Time to change your Steam password? Data from over 89 million accounts has reportedly leaked to the dark web

Details from 89 million Steam accounts have reportedly gone up for sale on the dark web. Since RPS's dedicated tech team have just informed me that the dark web is not the thing you get when you click 'incognito tab' and is actually potentially much scarier than that, you might want to consider changing your password. Or maybe not. As I say, it's all alleged at this point.

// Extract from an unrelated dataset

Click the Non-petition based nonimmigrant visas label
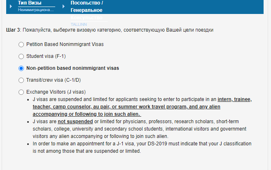[x=75, y=68]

The news comes from a LinkedIn post by user Underdark.AI, listed as a "Computer and Network Security" page, as reported on by our network chums at VG247. From the post:

Today, a threat actor going by Machine1337 posted on a well-known dark web forum claiming to have breached Steam, offering a dataset of over 89 million user records for $5,000. The post includes:

• A Telegram contact for purchase
• A link to sample data hosted on Gofile
• Mentions of internal vendor data, indicating deeper access

They later updated the post with the following:

Following our initial post on the claimed Steam data breach (89M+ users), new evidence confirms that a leaked sample contains real-time 2FA SMS logs routed via Twilio.

The data includes message contents, delivery status, metadata, and routing costs — suggesting backend access to a vendor dashboard or API, not Steam directly.

This reinforces a supply chain compromise, putting user security at risk via phishing or session hijacking.

X user Mellow_Online, who shared the news on that platform, says that they were contacted by a Valve representative who "stated that they do not use Trillio", the data protection company mentioned in the LinkedIn post.

Data security is very far out of my wheelhouse - I still think it's funny to say "I'm in" in a hacker voice whenever a website loads after being slow for a bit - so I'm not to going to add additional comment (though I have asked Valve for one). Do with this information what you will!